Среднего роса, белобрысый, лет двадцать пять. Форма как и у лейтенанта, вроде все привычно, но тоже с отличиями. Я обратил внимание на его карабин, небрежно висевший на плече стволом вниз. Сначала мне показалось, что это обычный СКС, только с пламегасителем. Затем на минуту почудилось, что это американский карабин М1 военной поры, какой я на картинках видел многократно. А потом, уже всмотревшись внимательно, я понял, что это все же наш СКС, но с отъемным магазином. Да и вообще непривычный какой-то, без откидного штыка. Штык у бойца на ремне в ножнах висел.
— Это что за ствол у тебя, если не секрет? — спросил я, не удержавшись.
— Самозарядный карабин Симонова образца сорок пятого года, калибра шесть с половиной миллиметров, — ответил тот, а затем спросил у меня сам: — У вас такие были?
— Похожие, но не совсем такие, — сказал я всматриваясь.
Магазин что-то очень прямой, необычно. Да и емкость непонятная у него, если по размеру судить. А СКС у меня самого дома есть, охотничий, так что я в курсе, что к чему.
— Сколько патронов?
— Пятнадцать. С американского карабина, как говорят, взяли компоновку, — пояснил солдат. — Американские здесь попадаются, они тоже на пятнадцать. Правда наш мощнее намного, и на холоде надежней.
— А что за патрон шесть с половиной?
— А черт его знает, — пожал плечами боец, — Я не в курсе. Тут шесть с половиной основным калибром, что у карабина, что у пулемета ручного. Шесть и пять на сорок четыре. Да на вот, глянь…
Он вытащил из подсумка один магазин, выщелкнул верхний патрон и кинул его мне.
Ага, гильза чуть менее под конус, чем наша калашовская, и подлиннее. Пуля тоже заметно остроконечней, чем привычная семерка и потощей будет. Откуда калибр такой? Если бы про нас разговор, то сказал бы, что от японской «арисаки» пошел, только укоротили гильзу… а может так и было? Как тут история развивалась, черт ее знает. У нас в первую мировую и «арисаками» пользовались, и под патрон для нее Федоров автомат изобрел. Первый в истории. Почему нет?
— А чего пламегаситель такой странный? — спросил я, кинув патрон обратно.
— Чтобы гранатами стрелять, — ответил боец и снова полез в подсумок: — Вот, гляди, на пять холостых патронов магазин, боевой в него не всунешь.
Действительно, в руке у него появился короткий магазин с наглухо сходящимися впереди губками, патрон с пулей в него не втолкнешь — не влезет, только холостой с замятым дульцем.
— А вот граната, — добавил собеседник и вытащил из длинного брезентового подсумка нечто вроде маленькой минометной мины с длинным тонким хвостом, — Насадил на ствол, газоотвод перекрыл, холостые вставил — и бах!
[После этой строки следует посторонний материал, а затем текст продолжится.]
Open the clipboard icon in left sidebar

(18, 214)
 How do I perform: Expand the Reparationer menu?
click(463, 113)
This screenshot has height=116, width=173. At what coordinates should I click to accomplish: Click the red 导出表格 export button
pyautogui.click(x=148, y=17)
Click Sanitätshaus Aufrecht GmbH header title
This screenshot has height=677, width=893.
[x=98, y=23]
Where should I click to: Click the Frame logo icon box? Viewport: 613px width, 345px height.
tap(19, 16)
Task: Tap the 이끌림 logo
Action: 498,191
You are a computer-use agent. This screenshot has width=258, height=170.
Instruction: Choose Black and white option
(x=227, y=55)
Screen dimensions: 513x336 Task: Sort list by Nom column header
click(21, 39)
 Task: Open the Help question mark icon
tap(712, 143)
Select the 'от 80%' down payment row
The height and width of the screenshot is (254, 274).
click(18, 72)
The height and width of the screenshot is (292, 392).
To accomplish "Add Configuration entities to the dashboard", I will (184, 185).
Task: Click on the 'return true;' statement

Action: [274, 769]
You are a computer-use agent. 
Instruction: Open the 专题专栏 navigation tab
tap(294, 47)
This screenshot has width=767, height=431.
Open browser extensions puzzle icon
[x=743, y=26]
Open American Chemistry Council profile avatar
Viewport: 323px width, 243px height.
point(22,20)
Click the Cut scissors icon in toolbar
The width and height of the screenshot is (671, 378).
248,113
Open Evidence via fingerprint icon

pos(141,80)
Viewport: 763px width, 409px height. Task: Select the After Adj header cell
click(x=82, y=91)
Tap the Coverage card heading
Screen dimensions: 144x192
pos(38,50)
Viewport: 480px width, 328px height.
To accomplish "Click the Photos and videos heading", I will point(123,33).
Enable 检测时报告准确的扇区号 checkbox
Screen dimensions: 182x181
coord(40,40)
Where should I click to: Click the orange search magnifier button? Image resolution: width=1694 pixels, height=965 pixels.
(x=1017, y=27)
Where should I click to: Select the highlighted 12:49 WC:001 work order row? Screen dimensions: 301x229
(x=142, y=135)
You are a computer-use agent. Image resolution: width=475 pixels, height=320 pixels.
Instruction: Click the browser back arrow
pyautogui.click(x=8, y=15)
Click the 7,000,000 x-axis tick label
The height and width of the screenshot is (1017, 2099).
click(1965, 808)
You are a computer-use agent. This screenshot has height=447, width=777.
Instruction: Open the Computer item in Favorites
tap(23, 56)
Знаком с такими?
— Нет, у нас не было, — покачал я головой.
— Из разных мы с тобой мест, — заключил он, — У нас были. Хорошая штука, можно метров за двести стрелять.
— У нас подствольные гранатометы.
Он ничего не ответил, лишь пожал плечами. Подозреваю, что попытки определить кто откуда тут вроде как стандартная процедура знакомства.
В комнатку заглянул младший сержант, рыжий и усатый, сказал:
— Давай, попаданец, отвезем тебя куда полагается.
На улице прямо возле дота стояла знакомая по фильмам «полуторка», маленький неуклюжий грузовичок, у которого на деревянном борту кузова большими белыми буквами было написано "Комендатура".
— Давайте оба в кузов, — сказал сержант, забираясь за руль машины.
Карабкаться было невысоко, да и задний борт был откинут. У борта переднего имелась лавка, на которой мы вдвоем с бойцом и уселись.
— Давно ты здесь? — спросил я его.
— Года два, — ответил он, и что-то прикинув, добавил: — Чуть больше, два и месяц.
— И как?
— Да нормально, могло быть и хуже, — пожал он плечами, — Живем — хлеб жуем. Пока цел, служба идет. Да не ссы, все пучком будет, все равно отсюда никуда не денешься.
Фыркнув мотором и душераздирающе проскрежетав коробкой, «полуторка» дернула с места чуть не прыжком, так, что я с лавки едва не свалился, но дальше покатила неторопливо, не набирая, судя по всему, и сорока километров в час. В лицо опять сыпануло мелким дождем, я поплотней завернулся в дождевик, чувствуя, как промозглая сырость забирается и под него, и под толстый свитер.
1 2 3 4 5 6 7 8 9 10
Колонки и здесь были. Тоже заброшенные, поржавелые, с облезшей синей краской. Из них воду давно не добывали, видать.
— А что людей не видно? — удивился я.
Действительно, улицы поражали еще и абсолютной безлюдностью. Пусть тут семнадцать тысяч населения всего, но хоть кто-то должен был мелькнуть.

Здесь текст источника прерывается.